I know that people look at me with Sophia sometimes and think, "How does she do it?" I use to look at other moms, and dads, and think the same thing.
A lot of days consist of Sophia getting into EVERYTHING. Constantly testing anyone's patience that she can. She LOVES to keep everyone on their toes, every second of the day. I find myself constantly following her around when we are away from our house, her second shadow I guess you could say. I also find myself constantly reminding her how to act, what is appropriate behavior and what is inappropriate behavior. I don't feel safe leaving her unattended for even short periods of time. I always have my eyes open, my ears listening, and my feet ready to run after her if I need to. It's our normal. That's just how it's always been.
I try and give Sophia space to show me that she can be "trusted" in certain situations. Sometimes she succeeds and sometimes......she doesn't. It's a learning process. Sometimes it feels like an extremely LONG learning process, but a process that we are determined to conquer! (And a process that we have had huge gains in!)
I'd be lying if I didn't say I wish there was an off switch that I could flip sometimes. I get tired and lazy and just want to sit back and watch, instead of being on the front lines playing "catch me if you can"!
But the truth in all of this is, I love Sophia, just the way she is. She brings joy and happiness and adventure in our lives. She's unfiltered when it comes to her curiosity and her ability to show love and affection to anyone. She's pure and honest and tells it just how she sees it.
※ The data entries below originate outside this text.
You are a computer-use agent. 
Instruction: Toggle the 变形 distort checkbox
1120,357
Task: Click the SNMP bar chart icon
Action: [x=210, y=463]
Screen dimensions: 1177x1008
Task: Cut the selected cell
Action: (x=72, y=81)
I look back at situations that we are in all the time. I think about how stressed out and crazy I felt in those moments. I think about how I felt like I was being judged by everyone around us, or worse, how Sophia was being judged. Then I get home and we all settle back down into the comfort of our own home and I think about how maybe the problem wasn't Sophia, but it was me. Me trying to please everyone else around us, instead of just letting my child be who she is.
As a parent, you always have good days, and bad days, and great days, and really ugly days. But at the end of the day, when I put my babies to bed and we lay there reading books and snuggling close to each other, it always brings me back to why I wanted to be a mom. It doesn't matter which child of mine it is, I always feel so blessed to have been given the opportunity to be a part of their life, Down syndrome or not.